> Recorded data:

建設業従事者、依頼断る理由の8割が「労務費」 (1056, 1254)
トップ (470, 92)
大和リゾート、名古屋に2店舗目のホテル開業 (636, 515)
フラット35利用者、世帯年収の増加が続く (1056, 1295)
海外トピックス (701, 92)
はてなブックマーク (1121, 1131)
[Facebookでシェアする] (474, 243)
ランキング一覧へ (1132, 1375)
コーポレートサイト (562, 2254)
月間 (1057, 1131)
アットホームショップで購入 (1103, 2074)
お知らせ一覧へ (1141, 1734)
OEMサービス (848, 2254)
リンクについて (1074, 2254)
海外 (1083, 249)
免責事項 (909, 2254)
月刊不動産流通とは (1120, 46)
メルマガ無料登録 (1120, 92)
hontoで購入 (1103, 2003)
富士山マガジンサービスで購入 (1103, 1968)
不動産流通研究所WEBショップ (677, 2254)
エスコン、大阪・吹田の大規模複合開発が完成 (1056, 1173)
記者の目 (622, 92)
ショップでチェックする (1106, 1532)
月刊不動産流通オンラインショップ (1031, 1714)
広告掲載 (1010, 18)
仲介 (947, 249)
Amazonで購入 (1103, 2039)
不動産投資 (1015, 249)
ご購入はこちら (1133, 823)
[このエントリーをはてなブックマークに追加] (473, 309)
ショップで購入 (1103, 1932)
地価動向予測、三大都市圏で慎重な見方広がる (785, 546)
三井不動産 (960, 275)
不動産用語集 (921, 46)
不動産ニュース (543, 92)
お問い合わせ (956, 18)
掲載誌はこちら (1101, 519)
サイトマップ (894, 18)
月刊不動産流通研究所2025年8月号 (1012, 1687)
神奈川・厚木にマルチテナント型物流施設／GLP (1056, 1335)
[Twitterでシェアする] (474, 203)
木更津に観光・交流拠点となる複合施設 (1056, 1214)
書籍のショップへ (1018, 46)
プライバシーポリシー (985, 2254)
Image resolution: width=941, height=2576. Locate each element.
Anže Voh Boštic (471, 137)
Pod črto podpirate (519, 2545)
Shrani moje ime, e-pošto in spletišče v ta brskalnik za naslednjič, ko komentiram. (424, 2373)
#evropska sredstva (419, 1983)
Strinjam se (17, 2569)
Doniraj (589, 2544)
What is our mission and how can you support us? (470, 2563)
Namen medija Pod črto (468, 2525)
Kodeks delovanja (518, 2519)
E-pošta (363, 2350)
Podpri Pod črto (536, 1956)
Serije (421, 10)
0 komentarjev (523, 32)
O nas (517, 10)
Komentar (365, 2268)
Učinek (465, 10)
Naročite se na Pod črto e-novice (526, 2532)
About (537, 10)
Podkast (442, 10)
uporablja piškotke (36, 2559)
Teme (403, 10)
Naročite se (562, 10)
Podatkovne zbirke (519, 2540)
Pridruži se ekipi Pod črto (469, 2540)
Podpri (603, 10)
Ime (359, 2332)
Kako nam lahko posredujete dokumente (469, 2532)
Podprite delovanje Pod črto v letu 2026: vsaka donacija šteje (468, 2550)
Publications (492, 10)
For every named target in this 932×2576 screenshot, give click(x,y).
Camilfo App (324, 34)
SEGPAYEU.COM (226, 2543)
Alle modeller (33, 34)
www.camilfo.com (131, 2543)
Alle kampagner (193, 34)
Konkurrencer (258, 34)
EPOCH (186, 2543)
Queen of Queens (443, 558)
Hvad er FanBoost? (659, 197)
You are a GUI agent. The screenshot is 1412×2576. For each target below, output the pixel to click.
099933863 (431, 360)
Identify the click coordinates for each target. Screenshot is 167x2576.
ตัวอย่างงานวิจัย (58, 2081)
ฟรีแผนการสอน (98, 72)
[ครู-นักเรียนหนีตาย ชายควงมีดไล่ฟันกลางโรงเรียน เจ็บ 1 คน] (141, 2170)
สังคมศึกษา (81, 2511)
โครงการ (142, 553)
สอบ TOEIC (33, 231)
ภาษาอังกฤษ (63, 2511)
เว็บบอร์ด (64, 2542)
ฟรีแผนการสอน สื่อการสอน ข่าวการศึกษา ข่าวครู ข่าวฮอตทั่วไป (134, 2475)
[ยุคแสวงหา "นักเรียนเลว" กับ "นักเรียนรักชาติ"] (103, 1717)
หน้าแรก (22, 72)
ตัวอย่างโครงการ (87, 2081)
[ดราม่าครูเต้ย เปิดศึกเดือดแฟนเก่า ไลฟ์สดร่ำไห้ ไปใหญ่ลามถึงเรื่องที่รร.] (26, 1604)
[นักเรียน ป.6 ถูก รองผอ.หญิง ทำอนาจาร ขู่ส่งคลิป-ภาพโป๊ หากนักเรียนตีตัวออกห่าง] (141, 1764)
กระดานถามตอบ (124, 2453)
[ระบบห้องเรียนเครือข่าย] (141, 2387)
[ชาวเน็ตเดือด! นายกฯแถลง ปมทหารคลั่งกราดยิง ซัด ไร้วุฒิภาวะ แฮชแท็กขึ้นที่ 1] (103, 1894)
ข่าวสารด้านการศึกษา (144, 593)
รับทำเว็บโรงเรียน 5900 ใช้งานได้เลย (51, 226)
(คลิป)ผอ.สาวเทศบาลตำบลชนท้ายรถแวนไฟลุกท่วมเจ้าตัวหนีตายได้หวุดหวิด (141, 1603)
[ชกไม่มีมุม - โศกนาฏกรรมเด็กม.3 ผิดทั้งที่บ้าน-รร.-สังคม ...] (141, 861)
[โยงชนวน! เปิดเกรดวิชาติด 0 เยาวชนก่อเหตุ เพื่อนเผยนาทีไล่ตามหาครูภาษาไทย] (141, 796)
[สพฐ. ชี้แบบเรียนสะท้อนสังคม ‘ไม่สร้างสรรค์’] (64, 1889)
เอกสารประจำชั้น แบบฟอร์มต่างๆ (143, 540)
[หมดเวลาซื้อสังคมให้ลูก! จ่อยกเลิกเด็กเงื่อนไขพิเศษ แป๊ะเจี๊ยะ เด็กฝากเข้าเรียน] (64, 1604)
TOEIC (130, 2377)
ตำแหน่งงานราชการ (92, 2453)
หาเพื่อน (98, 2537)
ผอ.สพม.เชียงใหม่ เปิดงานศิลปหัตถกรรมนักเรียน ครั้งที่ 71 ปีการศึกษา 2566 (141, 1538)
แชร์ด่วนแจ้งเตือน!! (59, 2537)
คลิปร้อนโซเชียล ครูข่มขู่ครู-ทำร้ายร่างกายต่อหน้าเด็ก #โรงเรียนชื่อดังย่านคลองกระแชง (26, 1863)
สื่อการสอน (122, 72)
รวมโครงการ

> Task to complete: Every line in the listing that holds the string "Naročite" should be copied out.

> Your solution:
Naročite se na Pod črto e-novice (526, 2532)
Naročite se (562, 10)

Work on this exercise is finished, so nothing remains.